This is Fledi, a much loved 19 year old cat. He lived in Germany. I never met Fledi but I have grown to love him through a textile I wove to memorialise him. Fledi’s owner contacted me late last year to enquire if I might be able to create a textile based on the colours of the handsome cat’s beautiful blue eyes. I replied that I would certainly give it a go and it has led to one of the most satisfyingly creative exchanges of my weaving career. Here is the story of how we wove Fledi’s eyes into a textured throw.

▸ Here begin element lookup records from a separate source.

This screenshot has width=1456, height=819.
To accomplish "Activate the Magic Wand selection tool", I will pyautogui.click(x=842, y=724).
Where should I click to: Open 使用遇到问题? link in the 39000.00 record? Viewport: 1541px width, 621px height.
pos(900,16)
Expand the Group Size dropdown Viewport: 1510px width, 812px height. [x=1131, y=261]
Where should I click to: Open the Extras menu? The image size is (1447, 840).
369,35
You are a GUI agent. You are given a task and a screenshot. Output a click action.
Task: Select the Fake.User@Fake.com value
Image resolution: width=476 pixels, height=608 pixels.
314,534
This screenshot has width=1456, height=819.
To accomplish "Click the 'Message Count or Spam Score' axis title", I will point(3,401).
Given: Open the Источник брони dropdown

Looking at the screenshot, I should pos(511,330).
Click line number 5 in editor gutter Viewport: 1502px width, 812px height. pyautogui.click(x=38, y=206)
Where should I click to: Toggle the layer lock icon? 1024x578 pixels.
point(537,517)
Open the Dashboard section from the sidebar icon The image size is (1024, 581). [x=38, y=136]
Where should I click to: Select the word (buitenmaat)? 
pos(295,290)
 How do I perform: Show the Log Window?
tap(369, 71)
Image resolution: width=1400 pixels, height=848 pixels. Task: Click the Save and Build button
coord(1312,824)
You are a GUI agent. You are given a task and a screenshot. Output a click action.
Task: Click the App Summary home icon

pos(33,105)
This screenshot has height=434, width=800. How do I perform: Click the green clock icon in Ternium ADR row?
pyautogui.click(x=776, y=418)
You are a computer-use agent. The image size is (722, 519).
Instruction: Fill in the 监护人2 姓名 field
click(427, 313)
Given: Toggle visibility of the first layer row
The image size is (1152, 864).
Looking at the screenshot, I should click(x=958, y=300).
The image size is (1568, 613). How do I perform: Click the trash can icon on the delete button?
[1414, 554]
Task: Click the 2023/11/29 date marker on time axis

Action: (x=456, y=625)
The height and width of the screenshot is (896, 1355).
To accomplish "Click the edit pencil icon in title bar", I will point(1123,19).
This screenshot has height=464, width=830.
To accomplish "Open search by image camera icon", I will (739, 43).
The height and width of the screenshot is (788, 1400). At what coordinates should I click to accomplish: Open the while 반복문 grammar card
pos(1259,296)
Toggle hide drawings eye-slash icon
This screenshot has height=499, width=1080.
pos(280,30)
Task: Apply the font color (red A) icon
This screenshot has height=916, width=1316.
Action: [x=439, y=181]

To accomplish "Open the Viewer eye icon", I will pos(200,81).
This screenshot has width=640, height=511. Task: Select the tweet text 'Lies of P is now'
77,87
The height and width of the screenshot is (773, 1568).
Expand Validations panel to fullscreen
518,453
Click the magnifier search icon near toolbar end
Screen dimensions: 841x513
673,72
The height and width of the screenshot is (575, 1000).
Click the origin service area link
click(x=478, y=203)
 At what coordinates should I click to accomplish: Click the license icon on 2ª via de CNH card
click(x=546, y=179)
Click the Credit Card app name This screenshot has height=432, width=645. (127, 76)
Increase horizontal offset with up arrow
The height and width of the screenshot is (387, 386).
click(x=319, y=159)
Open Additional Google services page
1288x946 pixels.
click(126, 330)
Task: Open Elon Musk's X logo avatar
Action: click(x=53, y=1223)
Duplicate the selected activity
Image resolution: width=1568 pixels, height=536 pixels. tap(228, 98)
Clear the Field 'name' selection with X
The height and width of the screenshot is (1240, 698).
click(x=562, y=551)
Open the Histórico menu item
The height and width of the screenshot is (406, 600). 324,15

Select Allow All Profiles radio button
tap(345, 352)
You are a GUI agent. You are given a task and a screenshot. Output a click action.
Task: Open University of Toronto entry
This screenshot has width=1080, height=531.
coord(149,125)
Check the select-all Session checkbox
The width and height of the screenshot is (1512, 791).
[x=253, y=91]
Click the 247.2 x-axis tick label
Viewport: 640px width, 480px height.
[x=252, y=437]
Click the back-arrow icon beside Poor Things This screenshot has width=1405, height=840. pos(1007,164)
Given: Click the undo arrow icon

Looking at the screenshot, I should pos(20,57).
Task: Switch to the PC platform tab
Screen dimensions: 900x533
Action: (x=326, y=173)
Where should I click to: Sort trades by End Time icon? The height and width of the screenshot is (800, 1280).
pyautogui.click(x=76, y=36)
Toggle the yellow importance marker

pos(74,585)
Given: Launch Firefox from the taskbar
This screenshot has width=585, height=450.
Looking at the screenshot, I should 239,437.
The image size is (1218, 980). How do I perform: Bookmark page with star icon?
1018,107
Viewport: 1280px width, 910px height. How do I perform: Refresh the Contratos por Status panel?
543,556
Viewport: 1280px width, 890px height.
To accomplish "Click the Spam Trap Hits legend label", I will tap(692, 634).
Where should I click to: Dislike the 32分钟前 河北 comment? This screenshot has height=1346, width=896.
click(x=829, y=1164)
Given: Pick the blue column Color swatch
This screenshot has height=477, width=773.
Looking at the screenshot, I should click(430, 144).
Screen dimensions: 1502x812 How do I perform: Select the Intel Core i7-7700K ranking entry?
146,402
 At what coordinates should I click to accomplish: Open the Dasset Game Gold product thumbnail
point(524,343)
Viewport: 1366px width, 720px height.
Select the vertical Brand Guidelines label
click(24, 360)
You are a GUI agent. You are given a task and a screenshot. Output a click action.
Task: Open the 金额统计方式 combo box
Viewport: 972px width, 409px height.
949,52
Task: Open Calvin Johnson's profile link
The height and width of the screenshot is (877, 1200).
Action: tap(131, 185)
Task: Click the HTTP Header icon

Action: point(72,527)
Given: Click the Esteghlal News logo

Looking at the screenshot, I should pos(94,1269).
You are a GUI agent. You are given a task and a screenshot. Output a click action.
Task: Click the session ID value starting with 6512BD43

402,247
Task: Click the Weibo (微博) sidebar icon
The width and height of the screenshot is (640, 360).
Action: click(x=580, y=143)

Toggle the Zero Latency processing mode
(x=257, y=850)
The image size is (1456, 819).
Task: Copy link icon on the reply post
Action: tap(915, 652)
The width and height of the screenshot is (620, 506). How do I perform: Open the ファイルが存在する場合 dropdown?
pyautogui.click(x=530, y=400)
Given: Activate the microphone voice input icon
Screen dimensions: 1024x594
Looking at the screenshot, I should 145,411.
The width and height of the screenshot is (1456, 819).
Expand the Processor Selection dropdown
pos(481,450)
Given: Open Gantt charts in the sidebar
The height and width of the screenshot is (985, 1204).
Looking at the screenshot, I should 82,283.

Where to begin? Colour was the key. I took this photograph and a few others and enlarged them on my printer. From my stash I pulled out all the colours which I could see in those remarkable eyes. The more I looked the more I realised there was an infinity of tones and surprising hints. I sent snippets of all these yarns to Germany. They came back in little packets – use, don’t use, use a little, use a lot more – plus extra thoughts on sparkle and depth and possible highlights. A few colours went out, a few more came in. The yarns were a jumbled collection of cottons and linens, chenilles and silks and glittery metallics, plus wools to hold them all together.
I sampled. The first two samples were not to my liking but perhaps my client might like them so off they went to Germany with a request for feedback even if it was all negative. We needed to start somewhere on design ideas. I had my own ideas but I could tell that this client had some of her own too. The response was more than I could have hoped for. The first response matched my own thoughts – the pattern was too small, the fabric was not sufficiently textured and it felt too dense and heavy when extrapolated out to a throw-sized piece. But most rewarding was the receipt of more photos, this time of some of my client’s favourite fabrics – an old Flemish tapestry and a Japanese kimono of Itchiku Kubota. My imagination was triggered.
The old tapestry was worn in places but retained its vivid colour in others. The kimono showed, in the words of my client, “a fascinating synergy between a choppy area with a calm area”. Both were hinting at what she described as “more anarchistic movement” – in other words she wasn’t after a flat fabric with no life in it! I was reminded of an exhibition I had seen in 2015 at the Dovecot Gallery in Edinburgh of Kwang Young Chun‘s Aggregations alongside the work of Bernat Klein. The work of both artists used vivid colours and highly textured surfaces but the entirety of their works were very carefully and thoughtfully pieced together. Could I produce something along the same lines in a handwoven fabric?
I got to work on another set of samples and off they went to Germany. This time I made two very different samples, using the same warp but two quite different approaches, to create one brighter more textured piece and one calmer, softer piece. Still with the beautiful colours of Fledi’s eyes as the central theme. Yes! was the definitive answer in return, a mix of the two would be wonderful. Now I really had set myself a challenge!
To weave my throws requires about 12m of warp set on my loom at approximately 1.2m in width. I create three panels which are then sewn together before the entire piece is washed as a single entity. The overall shrinkage is around 30% – 40% in both length and width so there is a lot of weaving required in order to reach the desired finished length and width. Where there is a pattern involved this has to be repeated in exactly the same way for each of the three panels, so that when the woven fabric comes off the loom and the three pieces are aligned the pattern will match across the seams. It involves a lot of careful measuring as the weaving progresses.
The next challenge was finding sufficient yarn in the required colours. My throws are an eclectic mix of mill ends and repeatable yarns. I am a certified yarn-aholic and love nothing more than diving into my colourful stash to see what else I can use when I run out of that perfect mill end which now, of course, can’t be found for love nor money. Many of my yarns were a bit too fine so I started winding them on bobbins as two or three strands of different colours and different mixes, such as silk and cotton. In doing this I was able to create new subtle colours which allowed me to blend my weft colours. I have always considered weaving to be a form of painting. When you haven’t got exactly the right colour in your stash blending yarns like this can often provide the answer. It became an interesting exercise to see just how many variations of blue I could create from only six or seven options.
I finally finished the weaving and set to on the sewing. It took hours, stitching up the side seams then hemming along the top and bottom. The whole piece was over 2.4m square before it went into the washing machine. It tumbled off my dining room table in great heaps of fabric. But eventually it became one single entity and the whole piece went into the washing machine followed by the tumble dryer. It’s a heart-in-mouth moment and I always start with the gentlest wash and the shortest amount of time in the dryer. If necessary I can wash it all again but if you overdo it the first time you’ve lost the fabric and the hours of work that went into creating it.
The finished piece is a triumph in my eyes – areas of peace, areas of calm, an agitated tension and above all it rejoices in the colours of Fledi’s eyes. I was delighted. My client was over the moon. And now we’re planning another collaboration, I can’t wait!